◆ ABOUT THIS TASK ◆
Write out all of the records precisely. Skip anything that is a picture.

(Stored data)
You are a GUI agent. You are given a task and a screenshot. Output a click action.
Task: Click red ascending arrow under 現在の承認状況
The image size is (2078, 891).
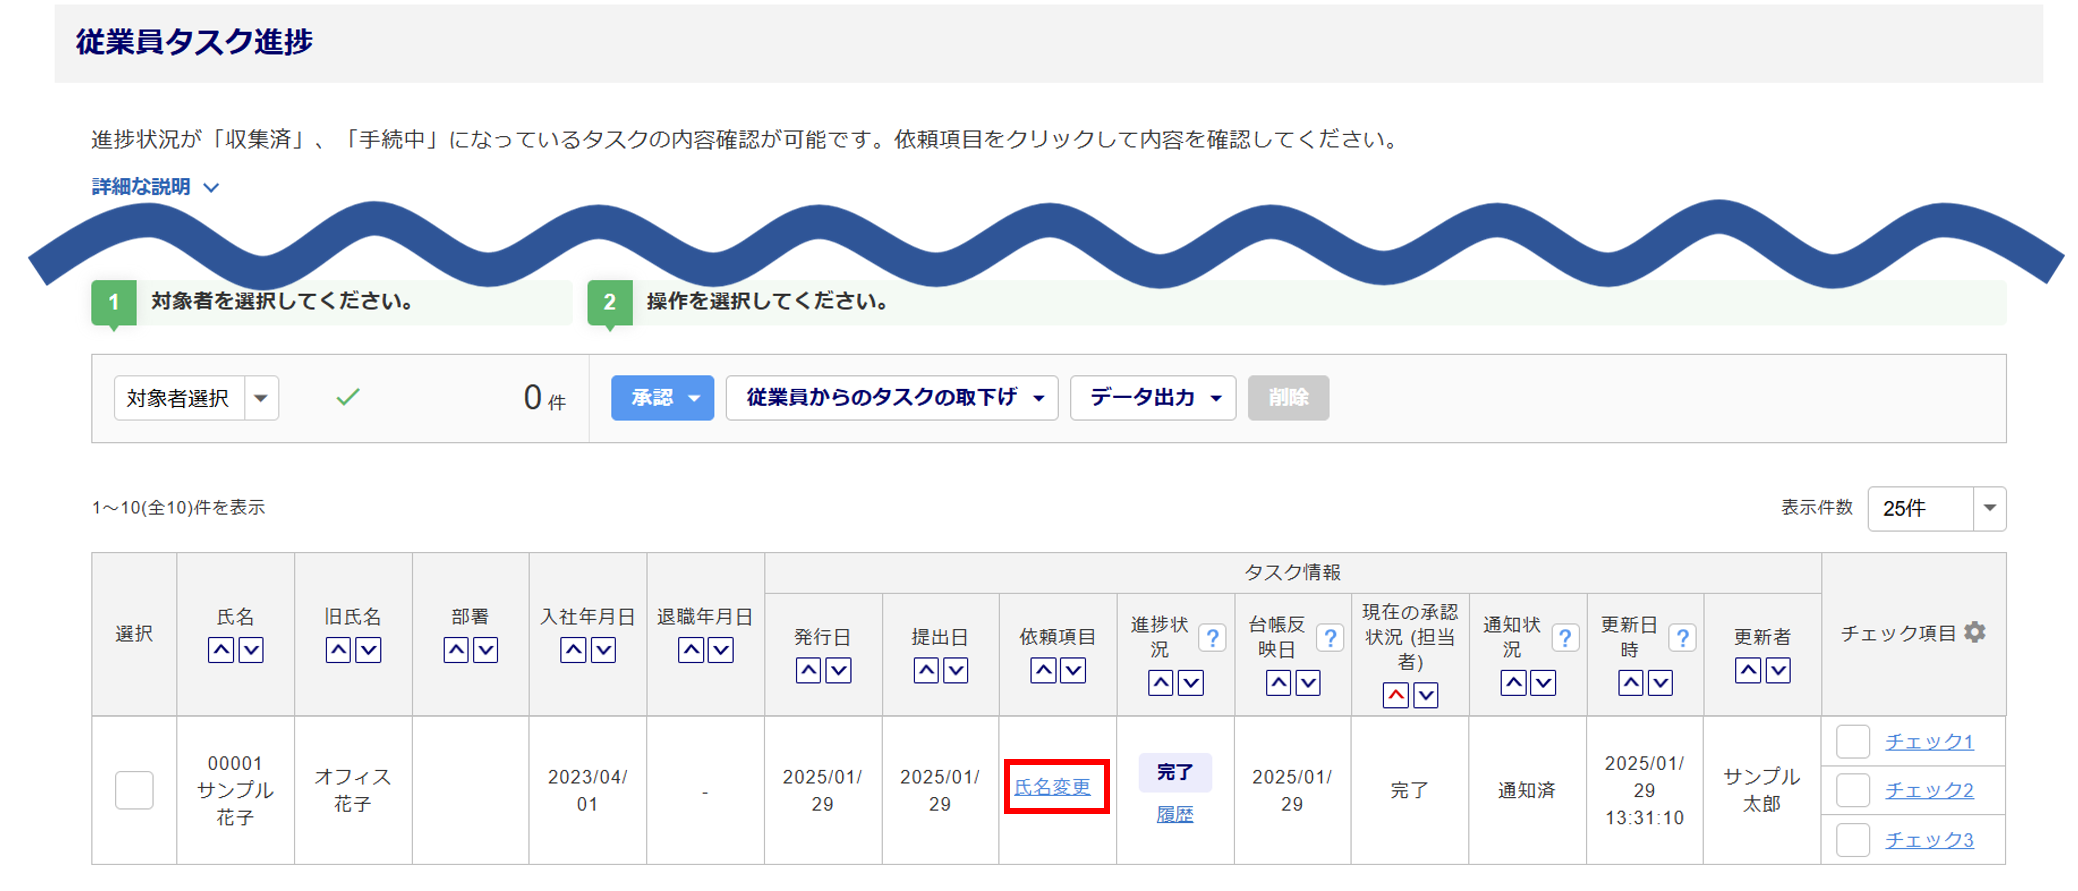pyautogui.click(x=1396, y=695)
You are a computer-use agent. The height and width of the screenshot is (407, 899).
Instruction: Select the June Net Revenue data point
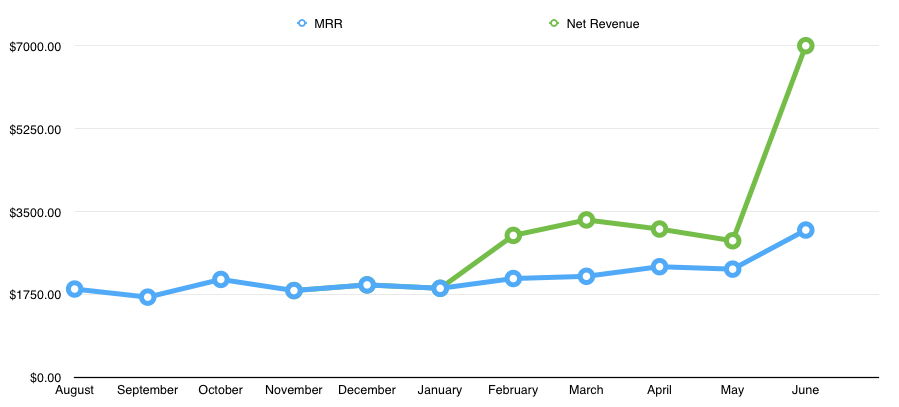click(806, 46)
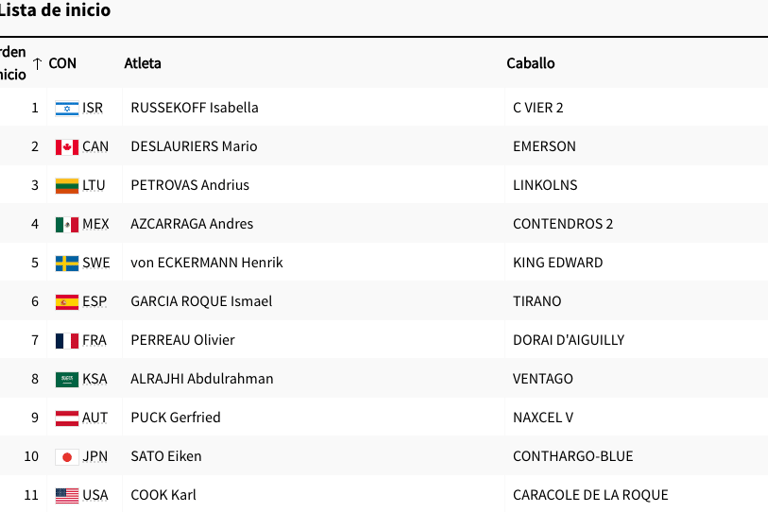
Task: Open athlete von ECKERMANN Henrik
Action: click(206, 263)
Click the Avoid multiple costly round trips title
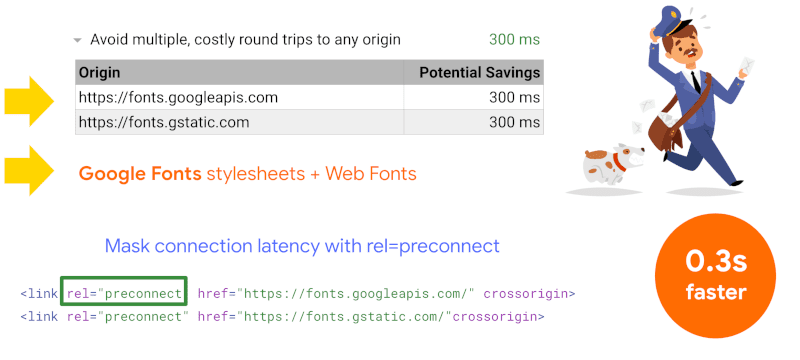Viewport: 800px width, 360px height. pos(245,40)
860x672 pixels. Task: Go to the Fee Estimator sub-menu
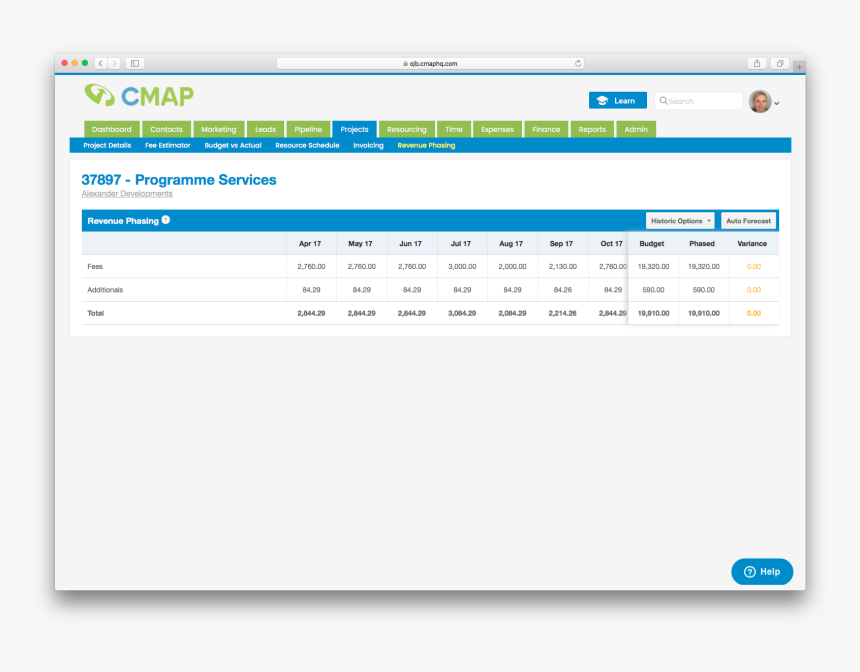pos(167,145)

◆ EXPECTED ANSWER ◆
You are a GUI agent. You are given a task and a screenshot. Output a click action.
Task: Click red ascending arrow under 現在の承認状況
The image size is (2078, 891).
pyautogui.click(x=1396, y=695)
You are a computer-use agent. The height and width of the screenshot is (407, 899).
Instruction: Select the June Net Revenue data point
click(806, 46)
Task: Open athlete von ECKERMANN Henrik
Action: click(206, 263)
Click the Avoid multiple costly round trips title
Viewport: 800px width, 360px height. pos(245,40)
860x672 pixels. Task: Go to the Fee Estimator sub-menu
pos(167,145)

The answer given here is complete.